Firstly, despite appearing to be part of the QuerySet API, autocomplete() is similar in nature to the way search() can be called on a QuerySet. If you have Elastic search set as your backend, autocomplete() makes specific calls (defined in the ES search interface) to the ES API. If not, it provides similar (but likely not exactly the same) results using the default backend.
The search backend for preprod and prod is currently Elastic search so the ES implementation of autocomplete() is of more relevance here.
Requests to ES via autocomplete() specify use of ES's Edge n-gram tokenizer specifically recommended for search-as-you-type queries. In very broad terms, the query string is broken down into chunks (of specified length), with searches based on the resulting chunks. Read about the theory in rather more detail here!
The min-gram and max-gram values are passed with the request in the tokenizer details here.
What fields does is use?¶
Search requests using search() run against all model fields that are flagged with index.SearchField()
e.g index.SearchField("description")
However, search request using autocomplete() run against only fields flagged with index.AutocompleteField()
Currently, the only field flagged for autocomplete is the core title field available to all Wagtail models. In effect this means a search like the one shown below returns a SearchResults object containing pages with titles that contain the term. In that sense, ES is not interested in any other attribute of the page.

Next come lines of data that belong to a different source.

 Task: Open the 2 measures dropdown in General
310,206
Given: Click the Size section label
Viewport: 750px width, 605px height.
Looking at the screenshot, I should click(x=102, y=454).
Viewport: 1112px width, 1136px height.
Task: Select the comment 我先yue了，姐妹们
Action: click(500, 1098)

from wagtail.models import Page
Page.objects.live().autocomplete("Spla")
# returns
<SearchResults [<Page: Splash>, <Page: Sketch titled ‘splash’>, <Page: El Anatsui: Ink Splash II – 1>, <Page: El Anatsui: Ink Splash II – 2>, <Page: El Anatsui: Ink Splash II – 3>, <Page: Lipspeaker tour: A Bigger Splash>, <Page: Workshop: Bernard Makes a Splash>, <Page: Donald Rodney's ‘Splash Crowns’>, <Page: Sketch titled ‘splash crown’>, <Page: Splash>, <Page: A Bigger Splash: Painting and Performance>, <Page: A Bigger Splash by David Hockney>, <Page: A Bigger Splash: Painting after Performance>, <Page: Curator’s tour: A Bigger Splash>, <Page: A Bigger Splash: Painting after Performance>, <Page: A Bigger Splash: Painting after Performance>, <Page: Sketch of a water splash>, <Page: Sketch of a water splash>, <Page: Sketch of a water splash>, <Page: Sketch of a water splash>, '...(remaining elements truncated)...']>
In theory, having index.AutocompleteField() on just the title field of all models is useful. However, it's not practical or likely a nice UX to show titles while a user types. An approach using some sort of 'keyword' field (tagged accordingly with autocomplete) is therefore preferable. This would be dependent on an appropriate source for the 'keywork' field's value.